Nomograms to predict the prognosis in locally advanced oral squamous cell carcinoma after curative resection

Oral cavity cancer is one of the most common malignancies worldwide, with an estimated incidence of 355,000 new cases per year [1]. Oral squamous cell carcinoma (OSCC), the dominant histologic type of oral cancer, accounts for 95% of oral tumors [2]. The overall age standardized incidence rate is 21 per 100,000 in male and 17 per 100,000 in female [3]. Despite the spreading of multimodal treatment approaches, the prognosis of OSCC, especially locally advanced OSCC, have not improved significantly for the past 30 years [4‐6]. Locally advanced OSCC remains a major therapeutic challenge. A better understanding of the prognostic factors is necessary for appropriate risk stratification of patients, optimization of therapeutic approaches and individualization of patient care.

The staging of OSCC based on American Joint Committee on Cancer (AJCC) TNM system has been used for several years to estimate OSCC patients’ survival in clinical practice [7]. However, the traditional TNM staging system only considers several clinical pathological features. In addition to these, the prognosis of OSCC related to a series of factors includes the other clinical pathological features for example, tumor site, tumor grade, and presence of lymphovascular invasion, as well as the patient specific characteristics such as age, smoking and comorbidities [8]. Hence, the consideration of a set of prognostic relevant clinical-pathologic factors could offer more accurate prognostic information.

Various reports have shed light on the probable prognostic significance of certain biomarkers in the setting of OSCC, of which serum biomarkers are of potential clinical utility due to their feasibility and accessibility. Multiple serum biomarkers including lymphocyte count, neutrophil-lymphocyte ratio (NLR), and platelet–lymphocyte ratio (PLR) have been proposed and validated as significant prognosticators in a broad spectrum of cancer [9‐12]. Recently, the systemic immune-inflammation index (SII) combining neutrophil, lymphocyte and platelet, has been reported to provide prognostic information in several malignancies.

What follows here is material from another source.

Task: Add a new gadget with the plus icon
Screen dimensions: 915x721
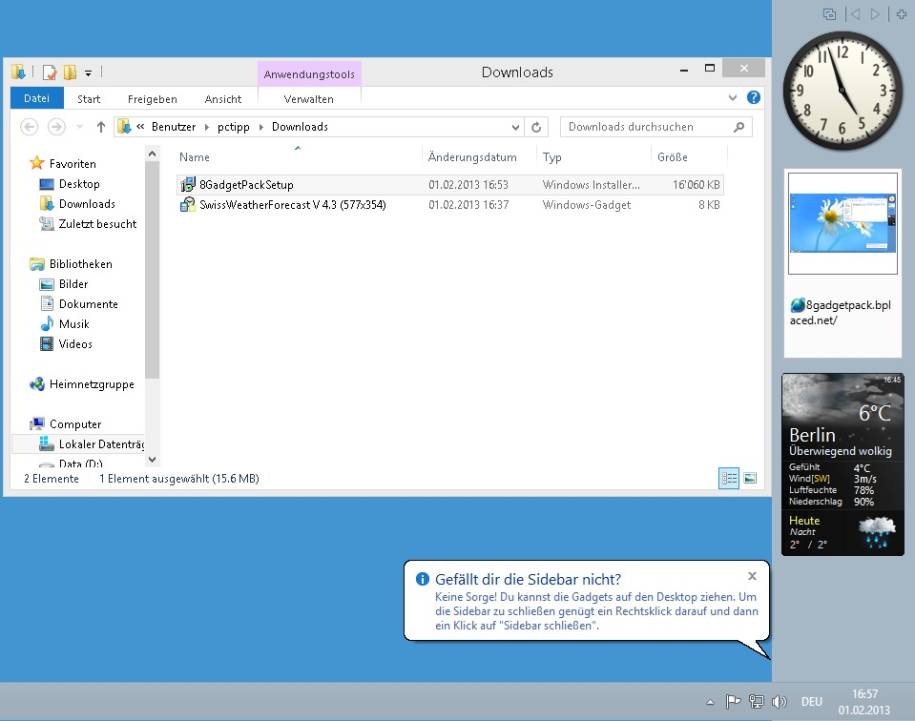Action: click(x=901, y=14)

Diao P et al. [13] found that preoperative SII could serve as a powerful prognostic predictor in patients with primary OSCC.

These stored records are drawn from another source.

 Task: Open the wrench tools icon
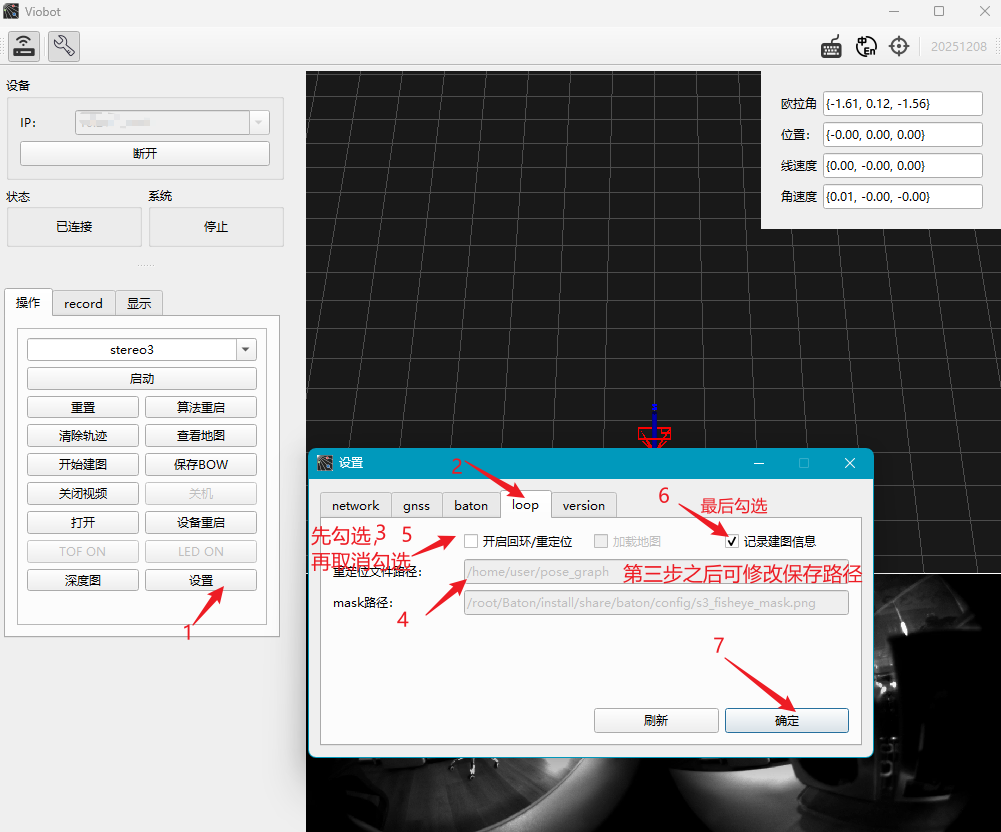64,46
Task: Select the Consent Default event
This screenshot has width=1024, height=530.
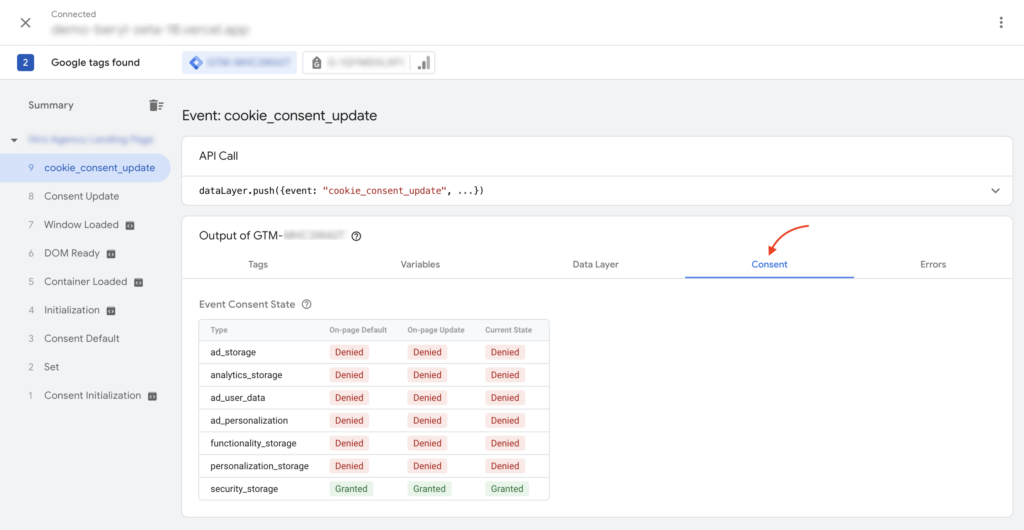Action: pyautogui.click(x=81, y=339)
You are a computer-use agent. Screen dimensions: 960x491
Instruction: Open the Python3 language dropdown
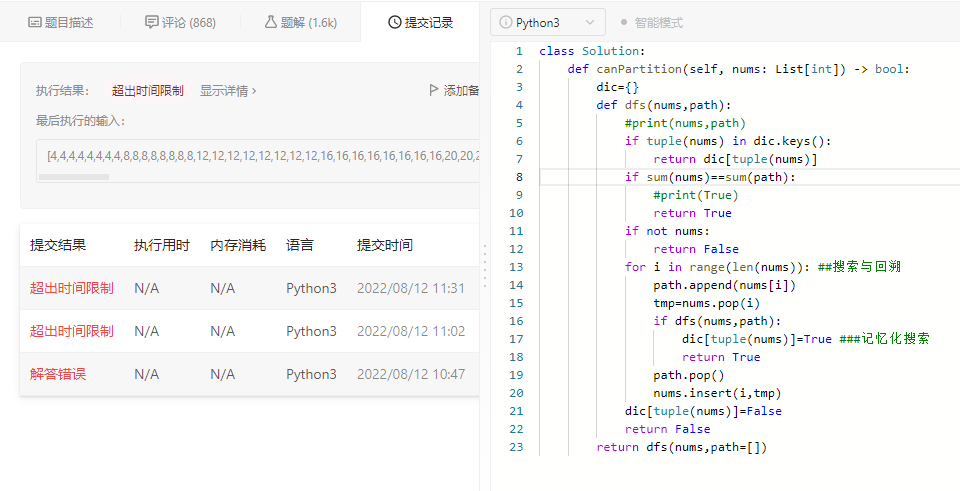[548, 22]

Prognostic models integrating a set of clinical attributes offer greater precision in clinical outcome prediction. Nomograms are statistical tools to visualize complex models that use a set of clinical characteristics for prediction of individual patient’s outcome [14]. Nowadays, nomograms have been widely used as a user-friendly tool to evaluate the prognosis of various cancers [15‐17]. What’s more, the recurrence and staging of prostate cancers via nomograms have been included into the NCCN clinical guidelines [18]. However, nomograms for predicting the prognosis of locally advanced OSCC is scarce.

The present study was a retrospective analysis of a cohort of patients with locally advanced OSCC in an academic tertiary care center. The aim of our study was to determine the prognostic significance of different clinical-pathologic factors, and establish the first nomograms using the most relevant prognostic factors to estimate the probabilities of overall survival (OS), and cancer specific survival (CSS) in patients with locally advanced OSCC for better risk stratification and clinical decision-making.

Nomograms enable visualize the prognostic strength of various relevant factors in a single model which allow them to have more accurate survival prediction than conventional TNM staging system or an individual molecular biomarker. Nomograms have been widespread used in the prognosis prediction in clinical oncology. Compared with other cancers, nomograms have been sparingly studied for head and neck tumors. For OSCC, several studies have reported on the development of nomograms to predict the survival [22‐25]. However, to our knowledge, there was no study specifically for the locally advanced OSCC patients. The present study was the first attempt to investigate the usage of nomograms for survival prediction of locally advanced OSCC.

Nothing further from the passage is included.